Supplied data:
=== Begin Enclosure ===

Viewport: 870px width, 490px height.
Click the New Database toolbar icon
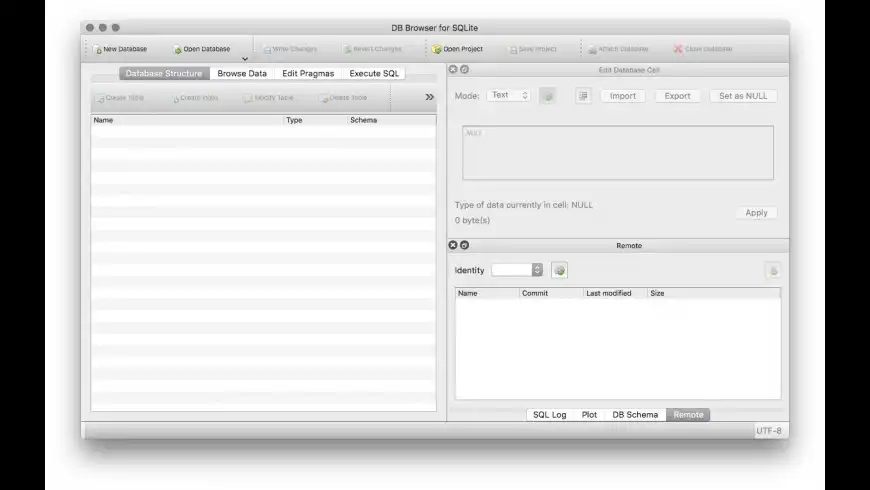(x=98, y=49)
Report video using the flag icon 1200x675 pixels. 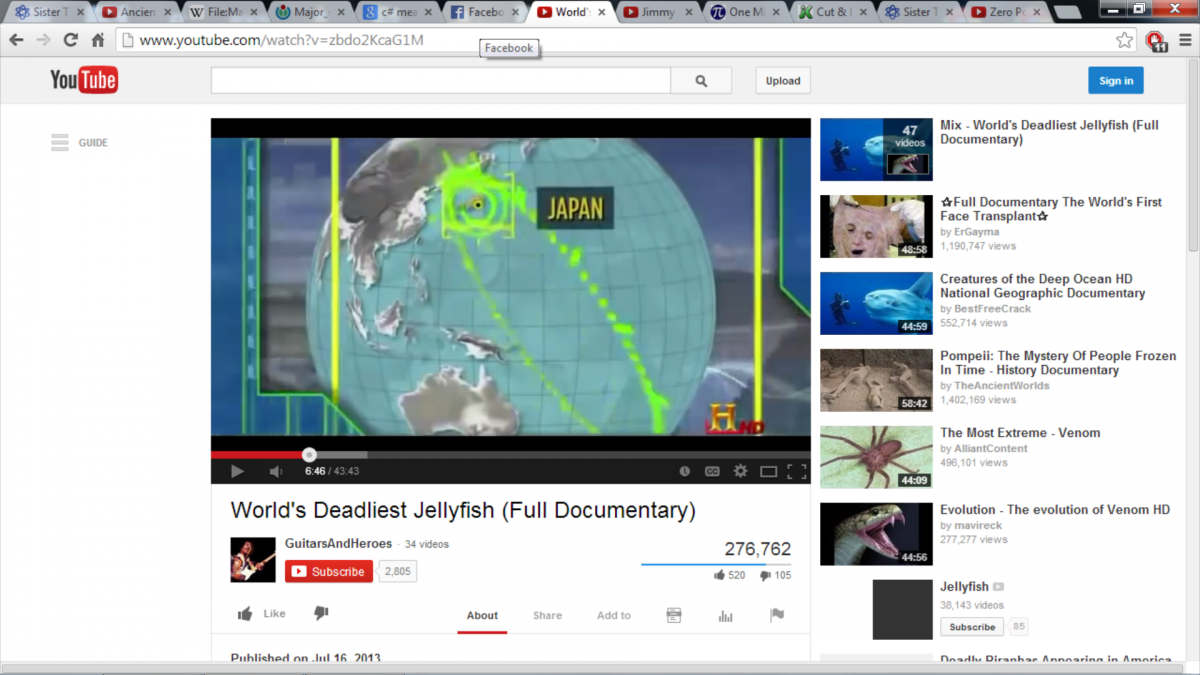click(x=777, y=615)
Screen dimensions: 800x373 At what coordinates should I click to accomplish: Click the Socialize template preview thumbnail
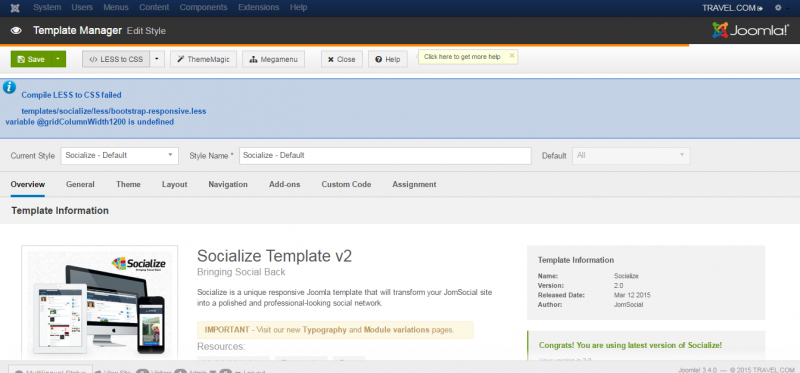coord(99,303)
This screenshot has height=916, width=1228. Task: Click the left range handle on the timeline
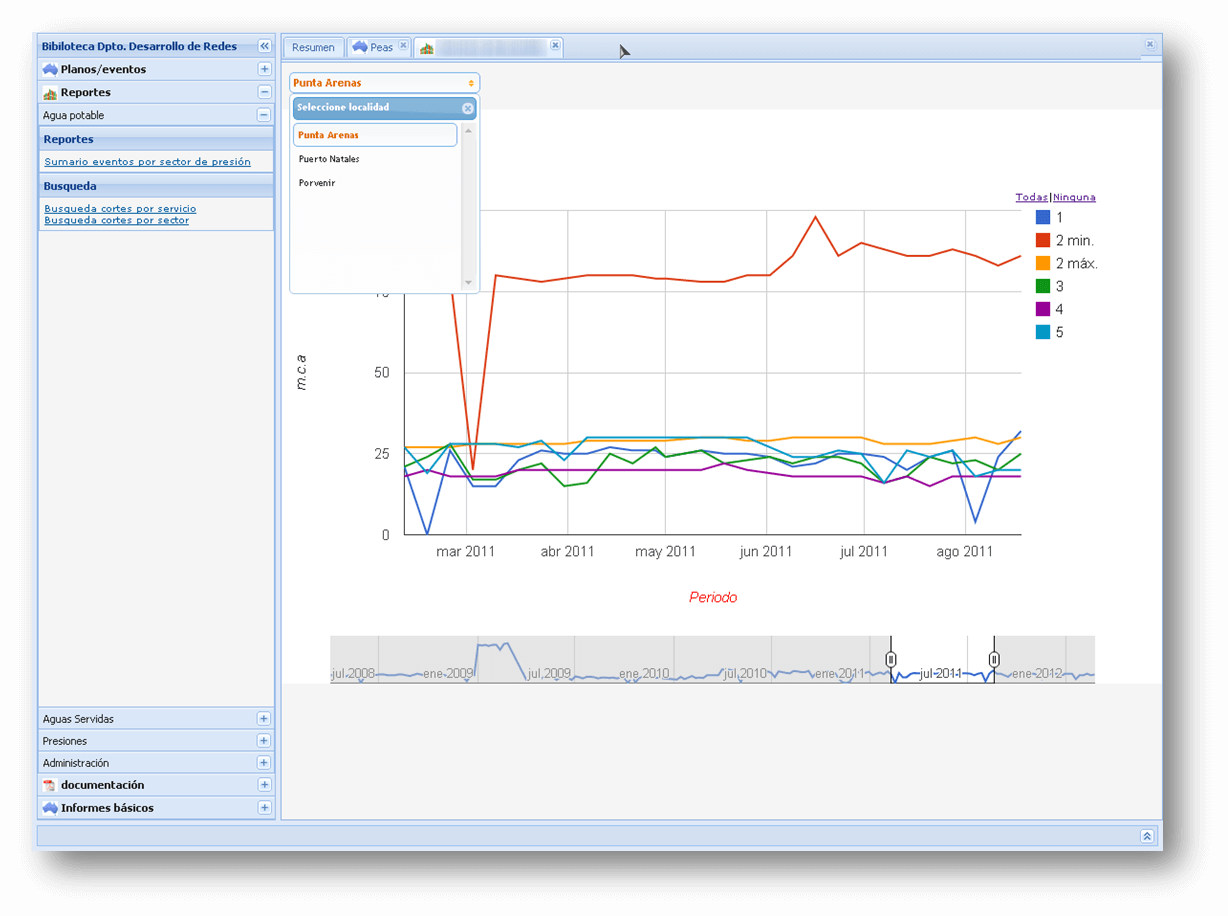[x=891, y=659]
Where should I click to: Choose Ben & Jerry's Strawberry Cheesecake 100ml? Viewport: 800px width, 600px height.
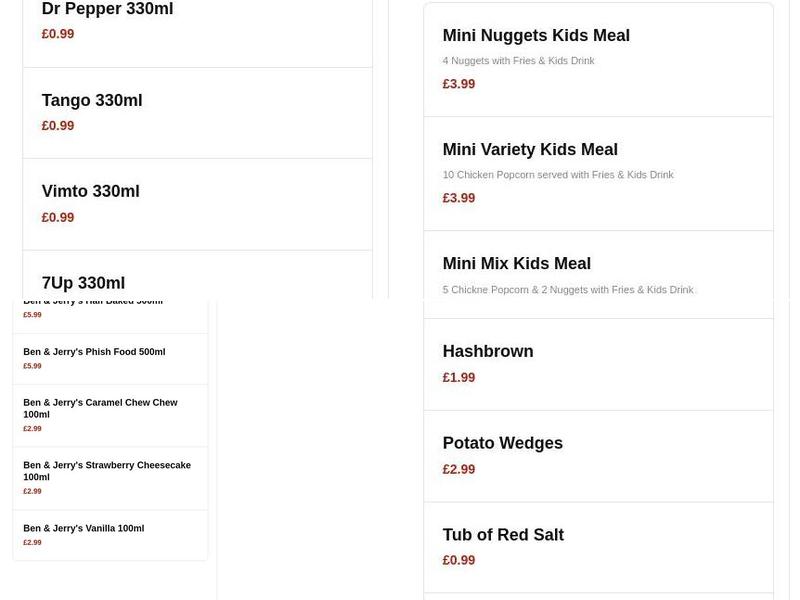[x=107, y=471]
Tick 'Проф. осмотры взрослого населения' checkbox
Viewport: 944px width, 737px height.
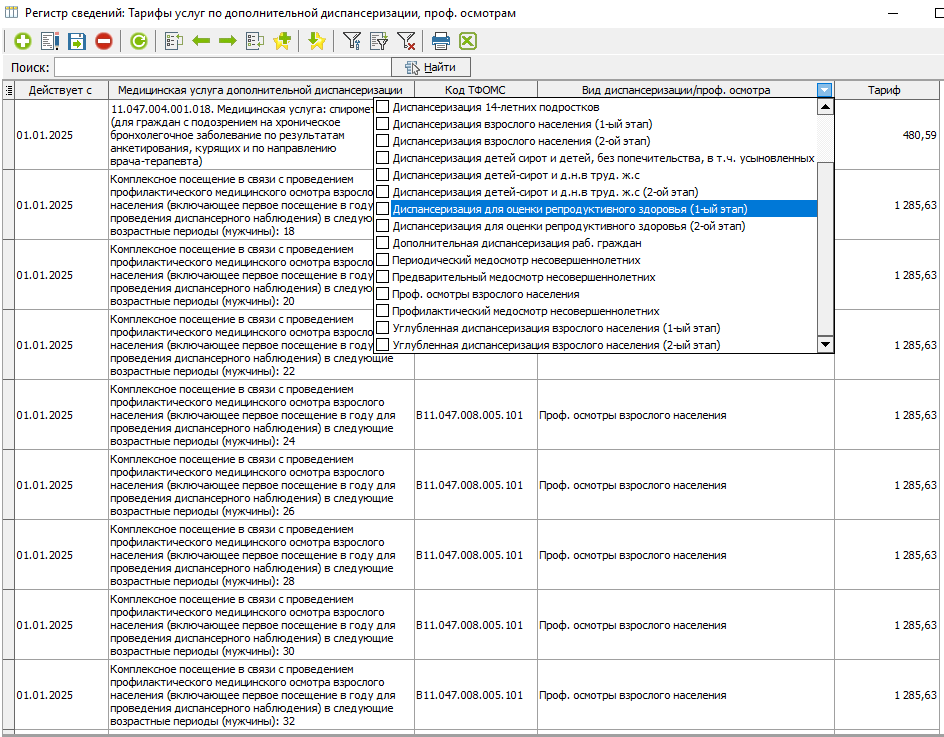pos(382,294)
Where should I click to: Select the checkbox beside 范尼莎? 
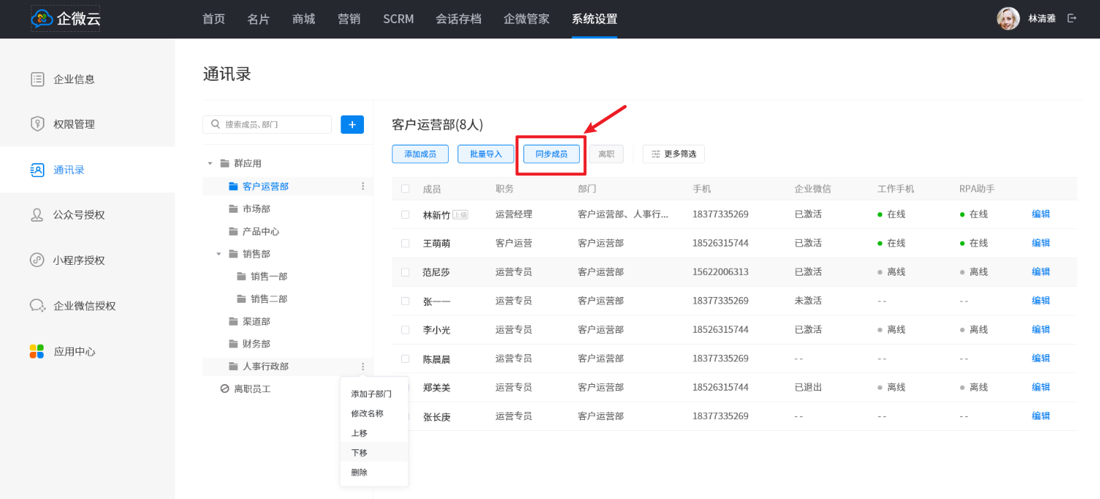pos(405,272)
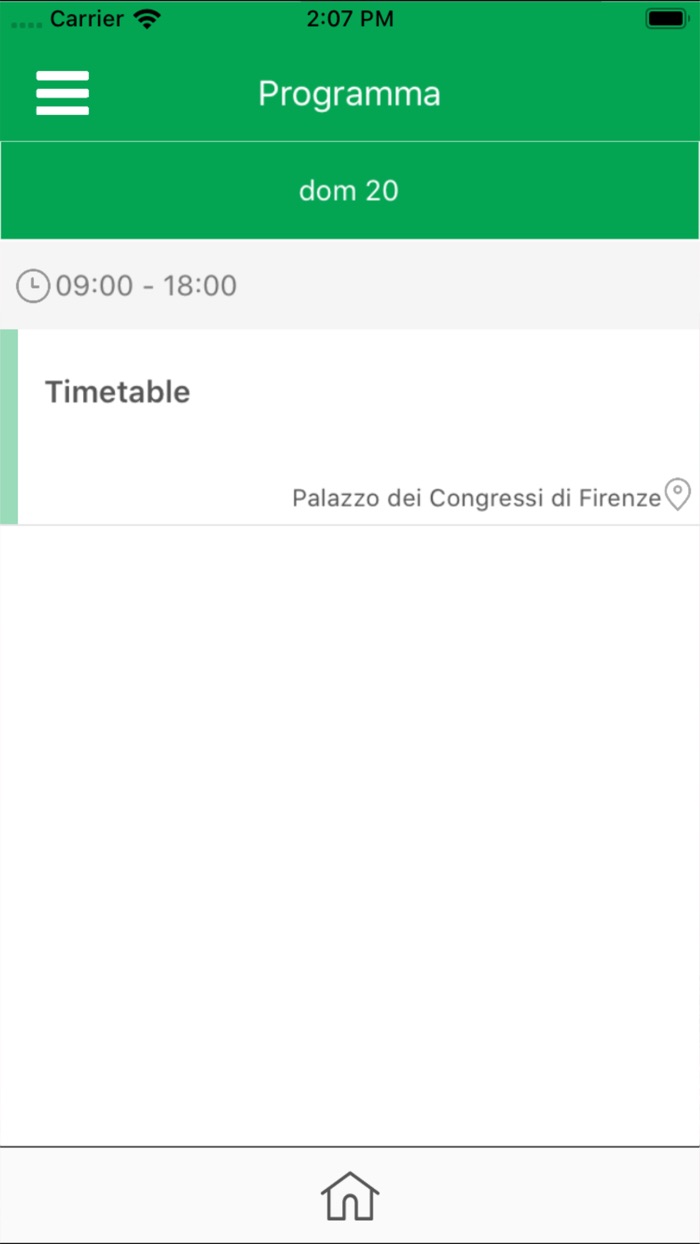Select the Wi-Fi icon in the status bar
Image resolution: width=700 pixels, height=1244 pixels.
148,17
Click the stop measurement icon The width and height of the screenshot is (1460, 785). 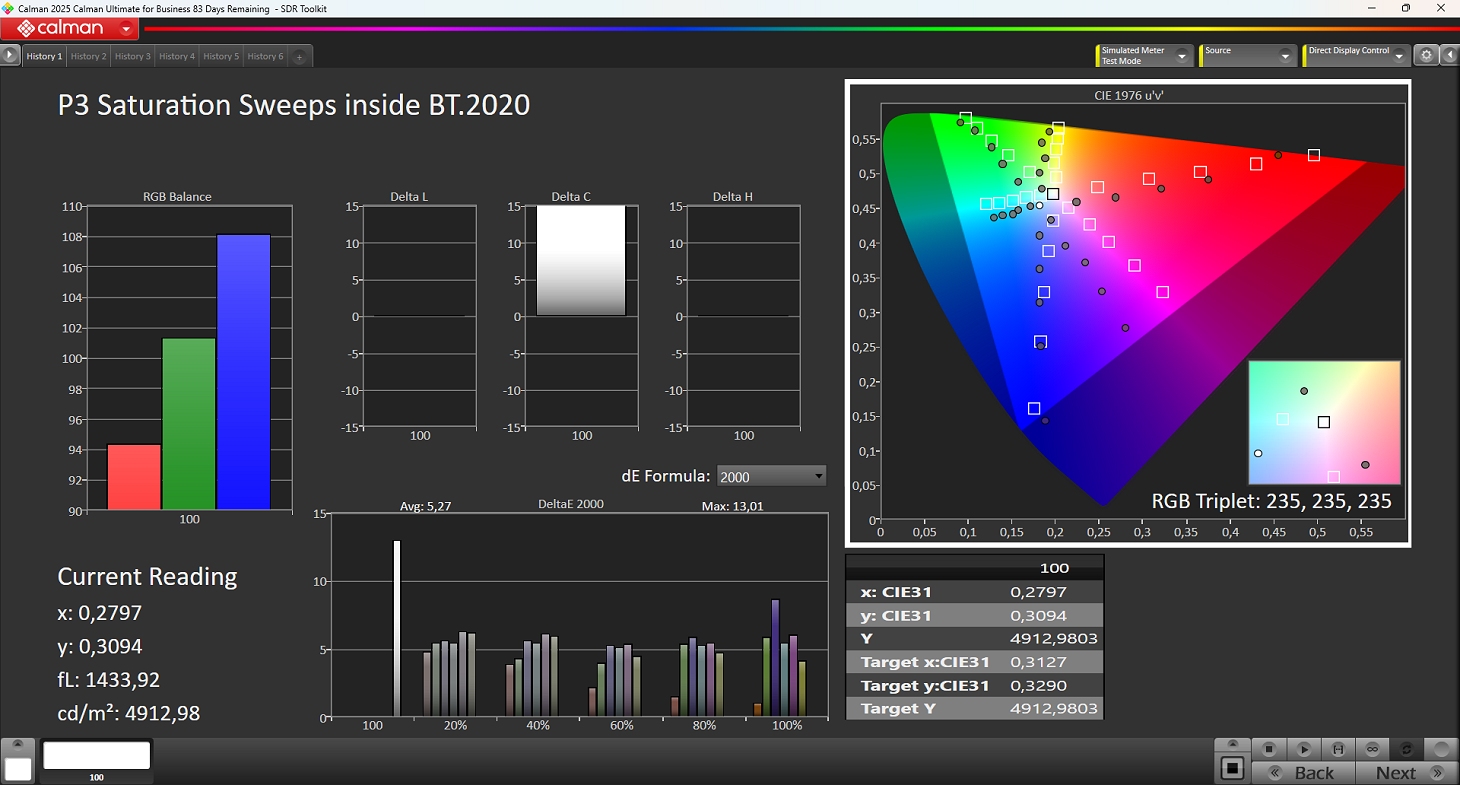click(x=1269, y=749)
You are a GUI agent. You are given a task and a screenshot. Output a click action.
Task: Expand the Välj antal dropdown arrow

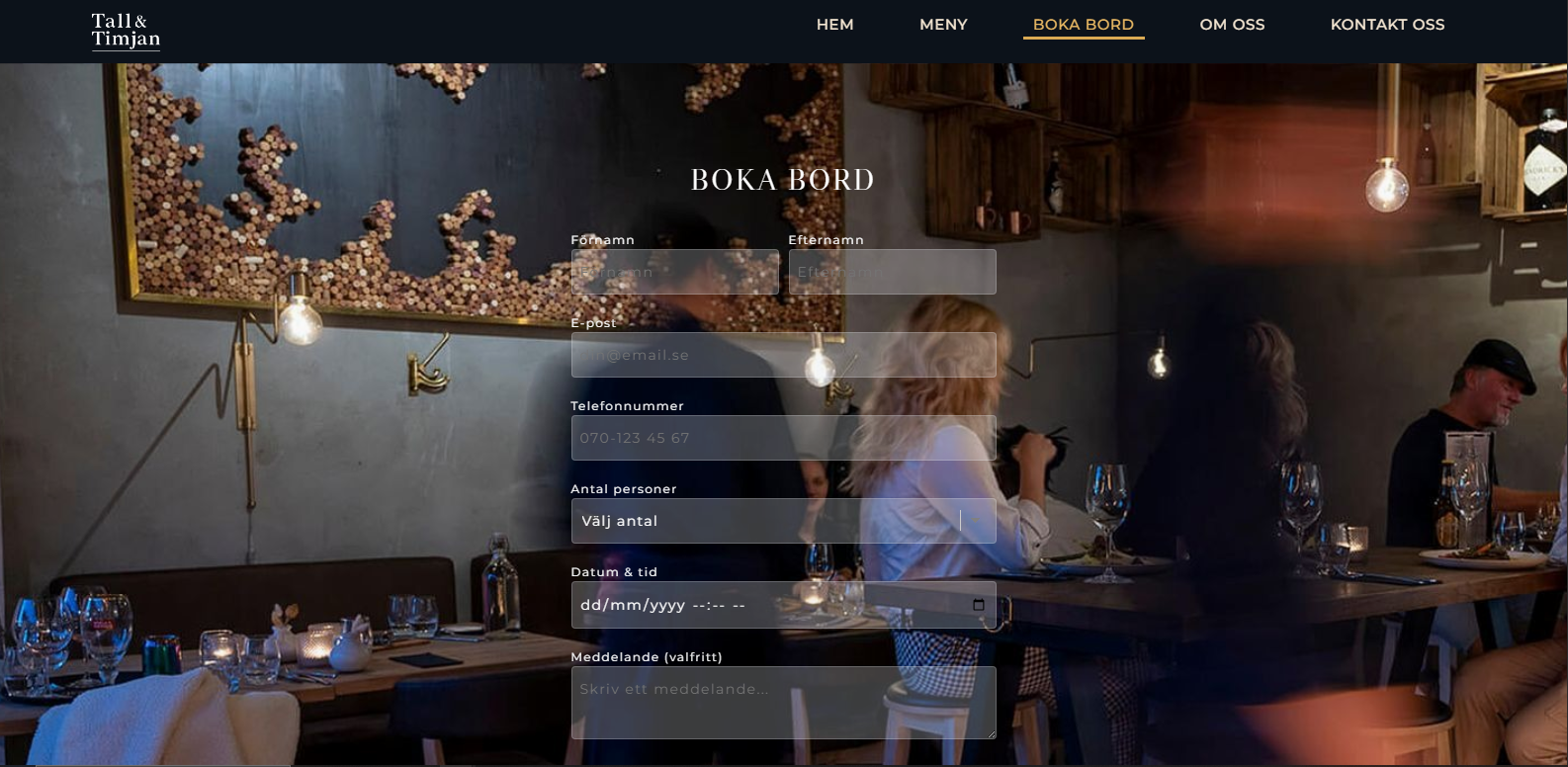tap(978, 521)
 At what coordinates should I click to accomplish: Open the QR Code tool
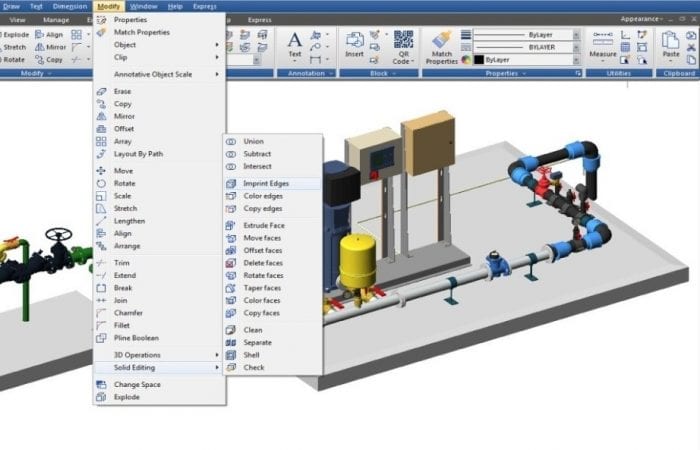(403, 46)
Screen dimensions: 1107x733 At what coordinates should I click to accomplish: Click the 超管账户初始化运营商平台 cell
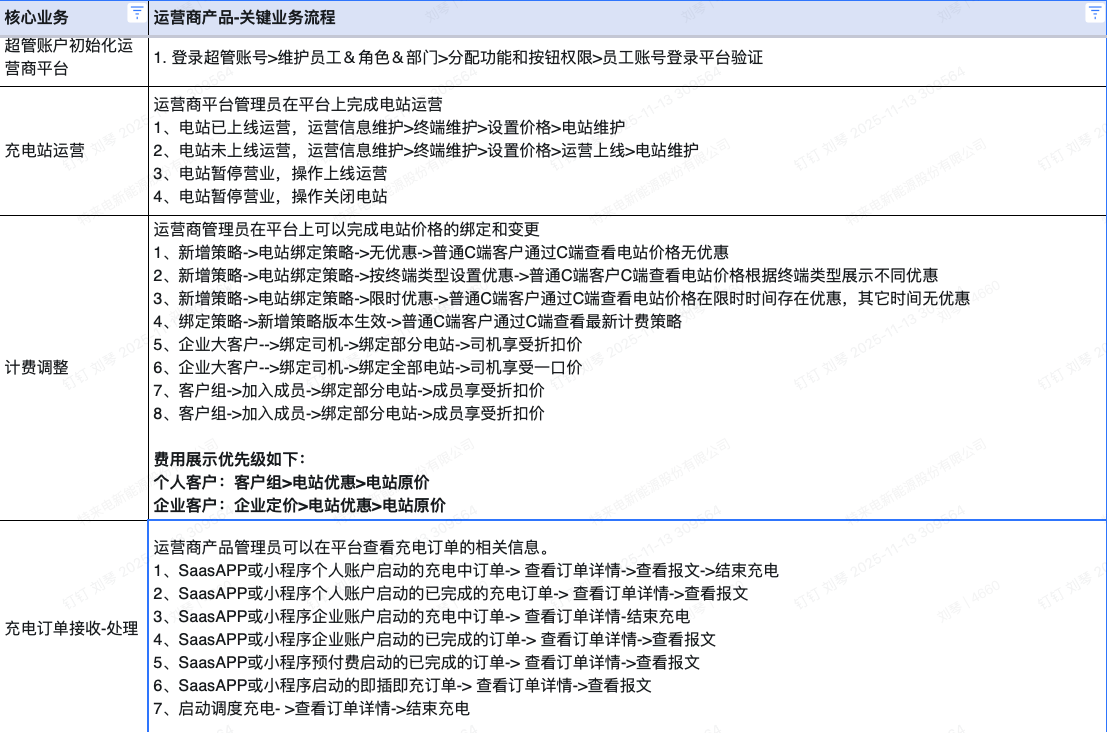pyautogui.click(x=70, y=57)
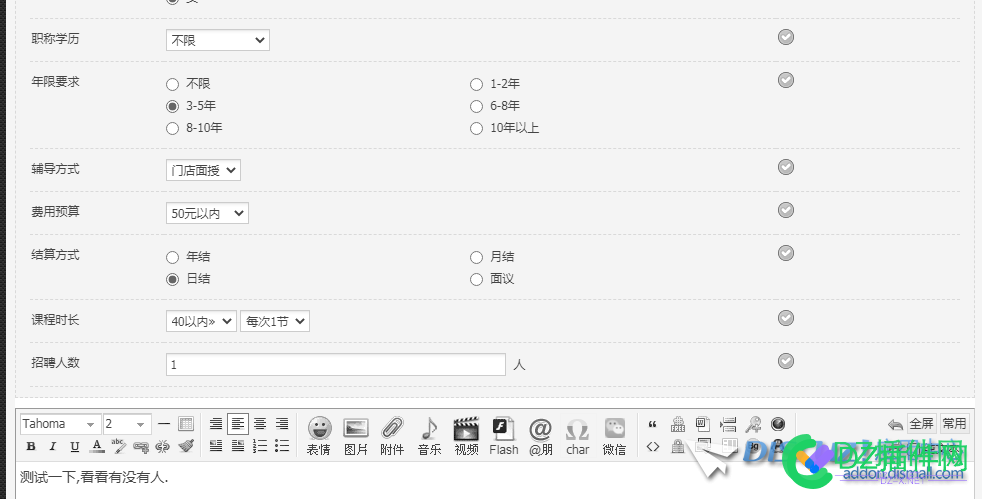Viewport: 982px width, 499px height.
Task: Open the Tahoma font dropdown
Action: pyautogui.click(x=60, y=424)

=== End Enclosure ===

To do: Begin at the line that contains "Screen dimensions: 1107x733" and transcribe exactly, and only, each line through the final line of the data above, both included; the pictures do not go in.

Your response:
Screen dimensions: 1107x733 At what coordinates should I click to accomplish: Click the 超管账户初始化运营商平台 cell
pyautogui.click(x=70, y=57)
Viewport: 982px width, 499px height.
Task: Open the Tahoma font dropdown
Action: pyautogui.click(x=60, y=424)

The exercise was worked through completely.